22 オカメさん
目覚めると、すでにホテルの窓から日が差しこんで、部屋のなかを照らしていた。
本多は座禅を組んでいたはずだが、いつのまにか眠ってしまったらしい。ベッドに仰向けになって、きっちり丁寧に毛布までかぶっていた。どうやら降りてきたのはインスピレーションではなく、睡魔のほうだったか。
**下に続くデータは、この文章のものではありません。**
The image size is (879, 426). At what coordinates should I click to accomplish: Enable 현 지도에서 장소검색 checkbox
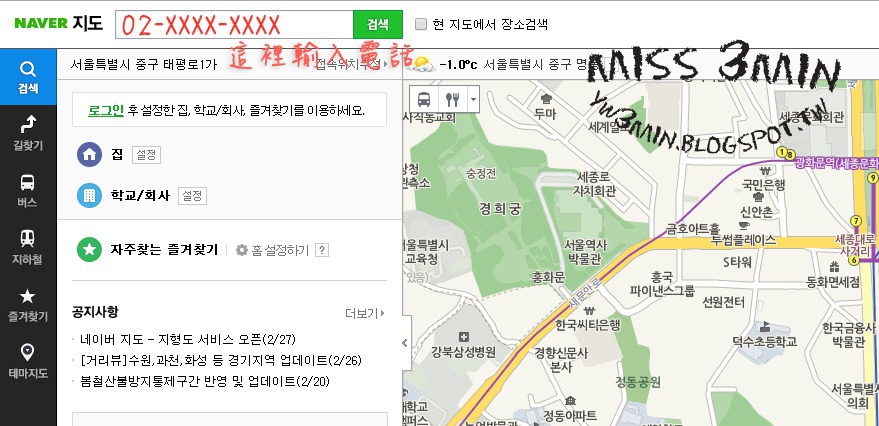tap(421, 24)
本多が寝返りをうつと、ベッドの左スペースに違和感を覚えた。なにかしらの物体がベッドの上にあるらしい。
毛布をめくる。
そこには胎児のように丸まった姿勢で眠るシュリの姿があった。
「なッ!」
本多は飛び起きると、自分が全裸であることにおどろいた。昨晩シャワーを出たあと何も身につけずにいたことをおもいだす。本多は床に脱ぎ捨てたままのアンダーウェアに手をのばすと、ベッドのなかでいそいで履いた。
ズボンはさらに遠くに落ちている。本多はパンツ一丁でベッドを出るとズボンを拾った。
「ん、んん」シュリが起きそうだ。
本多は焦ってズボンを履こうとするも、足がズボンにひっかかりバランスを失うと、盛大に転んだ。
その音にシュリはスリープ状態から復帰した。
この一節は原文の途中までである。